== Short exercise ==
Write the next part of the Form 8-K filing by Penn Treaty American Corporation below, picking up after its final heading, "Results of Operations and Financial Condition."

== Selected passage ==

══════════

UNITED STATES
SECURITIES AND EXCHANGE COMMISSION

Washington, D.C.  20549

 

FORM 8-K

 

CURRENT REPORT
Pursuant to Section 13 or 15(d) of the Securities Exchange Act of 1934

 

Date of Report (Date of earliest event reported):  November 11, 2003

 

Penn Treaty American Corporation

(Exact name of registrant as specified in its charter)

 

Pennsylvania

 

0-15972

 

23-1664166

(State or other jurisdiction
of incorporation)

 

(Commission
File Number)

 

(IRS Employer
Identification No.)

 

3440 Lehigh Street
Allentown, Pennsylvania  18103

(Address of principal executive offices) (Zip Code)

 

(610) 965-2222

(Registrant’s telephone number, including area code)

 

Not Applicable

(Former name or former address, if changed since last report)

 

 



 

Item 7.                                                             Financial Statements and Exhibits.

 

(c)                                  Exhibits.

 

99.1                           Press Release of Penn Treaty American Corporation dated November 11, 2003.

 

Item 12.                                                       Results of Operations and Financial Condition.

══════════

== Data lines ==
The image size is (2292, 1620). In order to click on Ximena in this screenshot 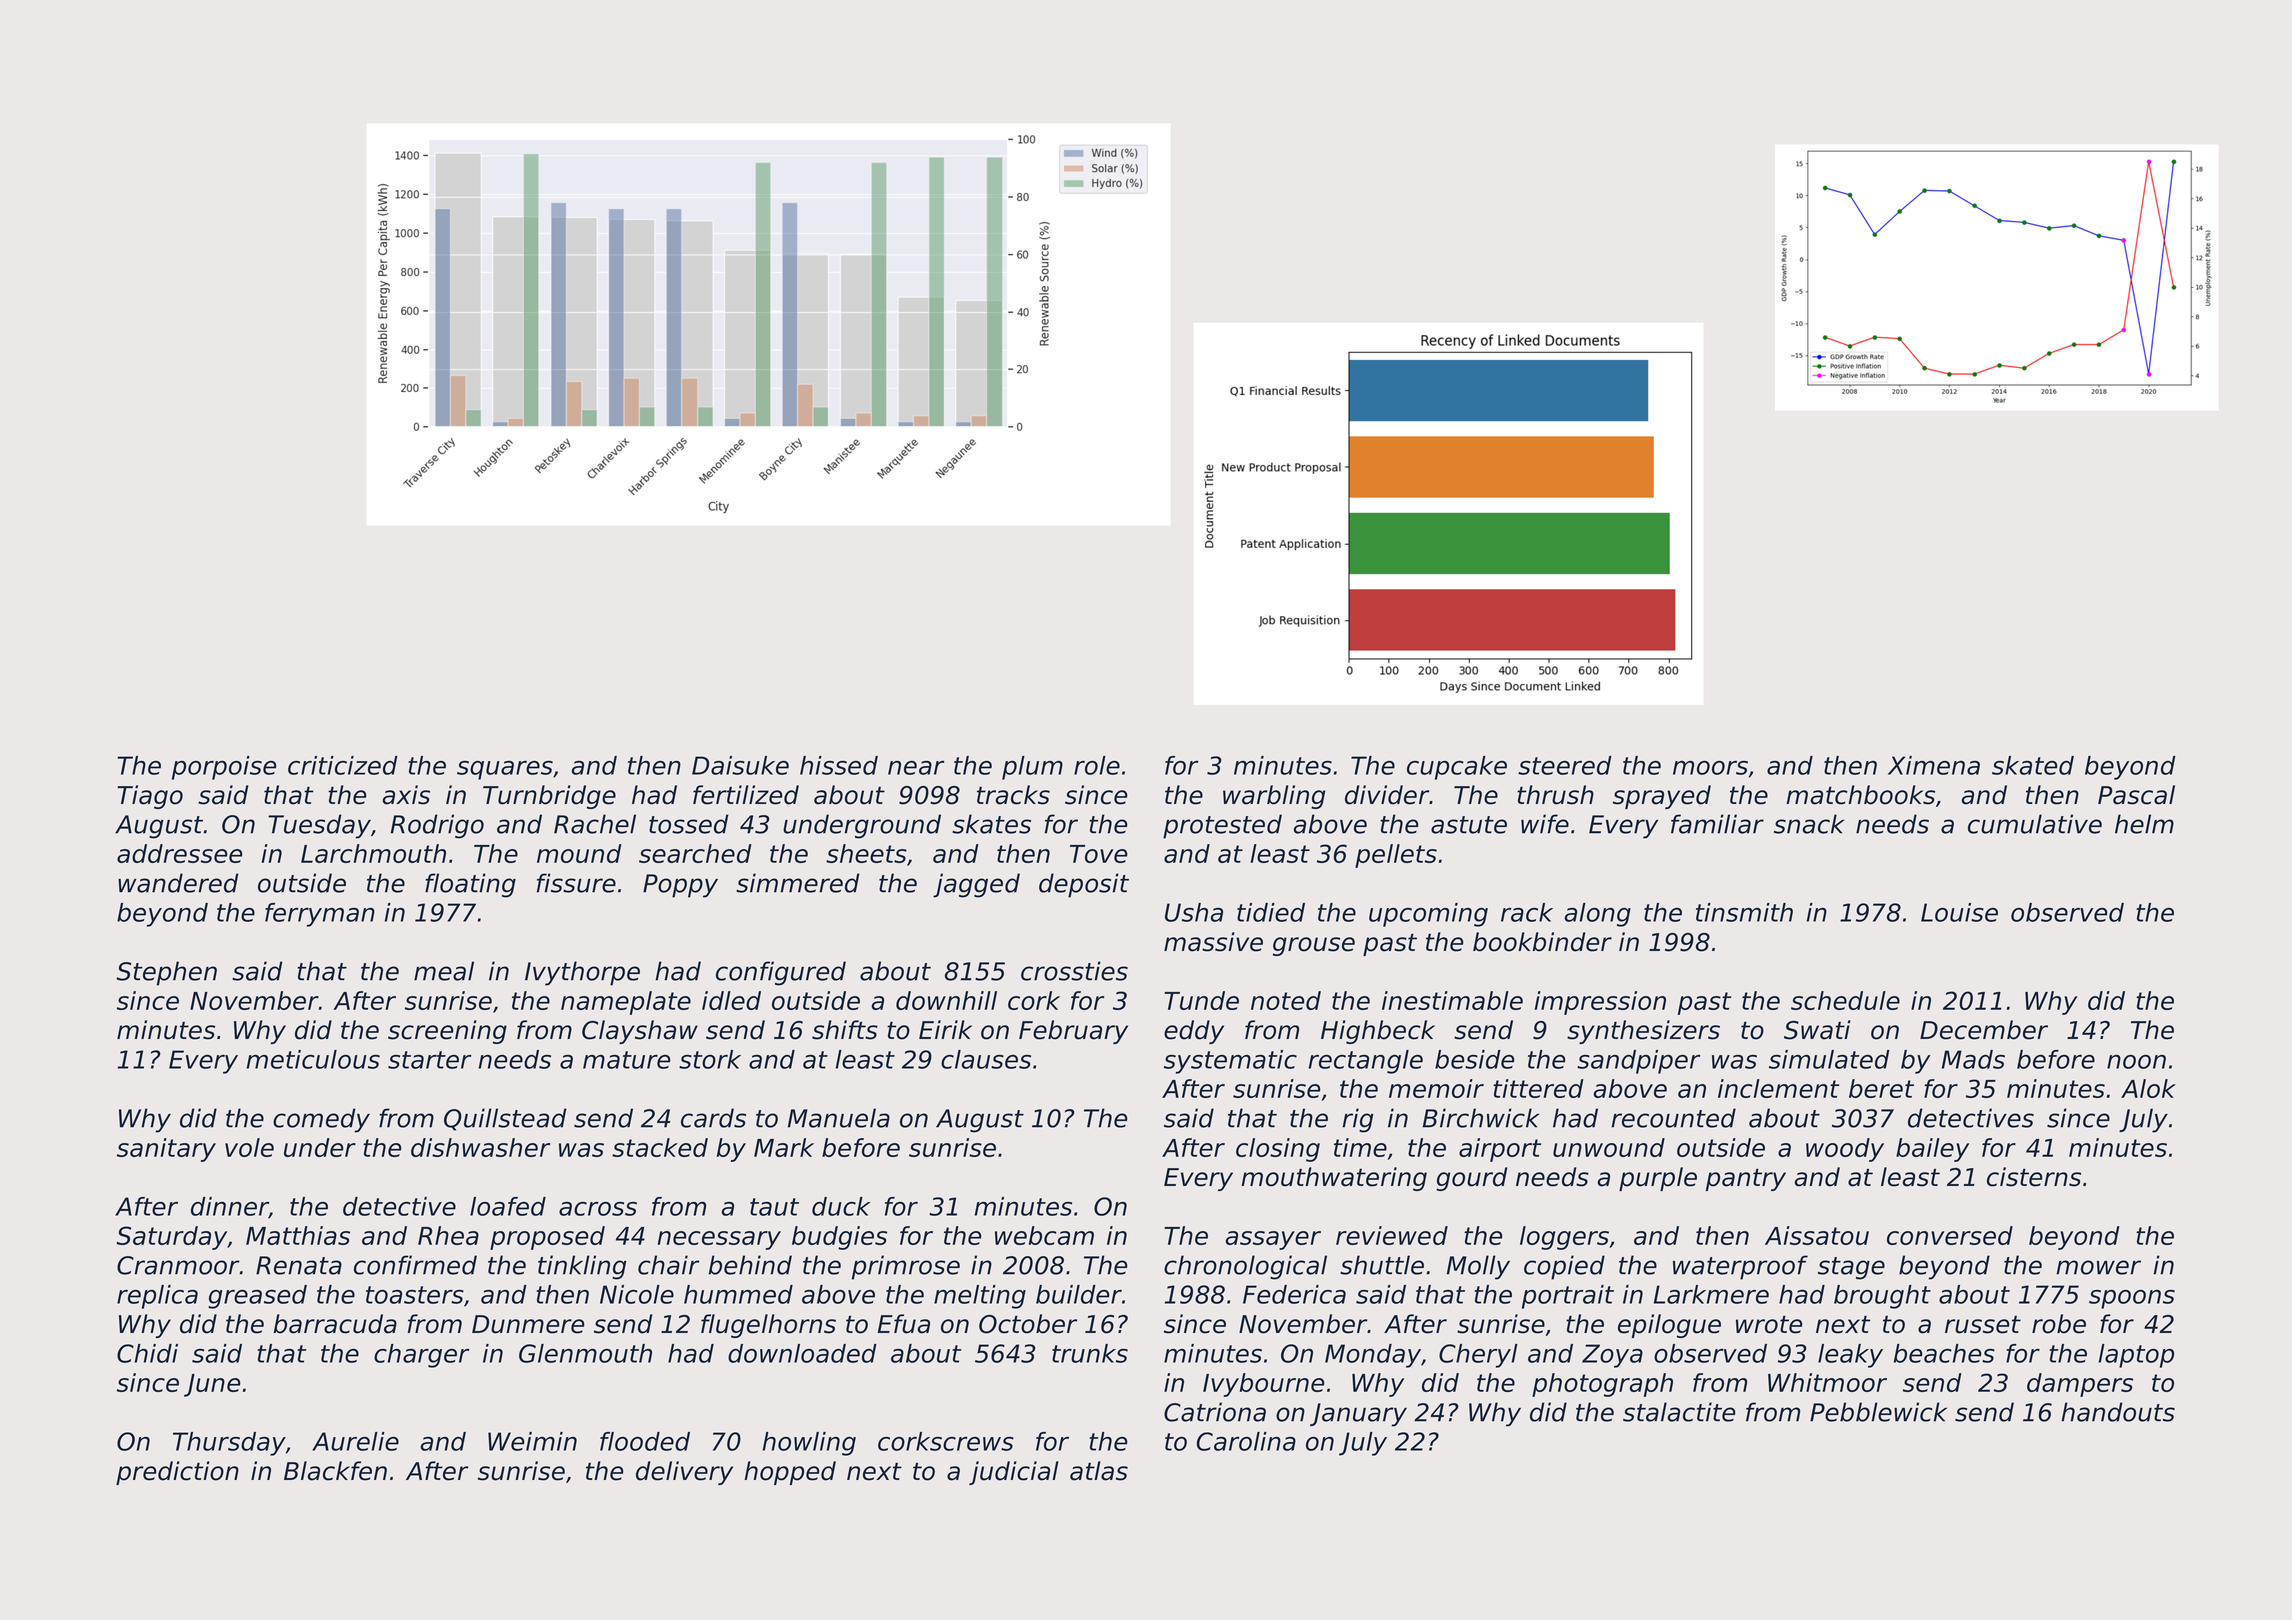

══════════

== Task response ==
On November 11, 2003, Penn Treaty American Corporation (the “Company”) announced its results of operations for the third quarter of 2003.  The Company issued a press release, dated November 11, 2003, which is furnished as an exhibit hereto.

 

The press release referred to fully converted book value, which is a non-GAAP financial measure.  The press release included a reconciliation of fully converted book value to GAAP book value. The Company believes that the presentation and discussion of this non-GAAP number, which is consistent with past disclosure, in conjunction with disclosure of all reconciling differences, provides a better understanding of the Company’s current value in light of future items which we believe are likely to be significantly dilutive to current shareholders.

 

The information in the Form 8-K, including Exhibit 99.1, shall not be deemed “filed” for purposes of Section 18 of the Securities Act of 1934, as amended, nor shall it be deemed incorporated by reference in any filing under the Securities Act of 1933, as amended, except as shall be expressly set forth by specific reference in such filing.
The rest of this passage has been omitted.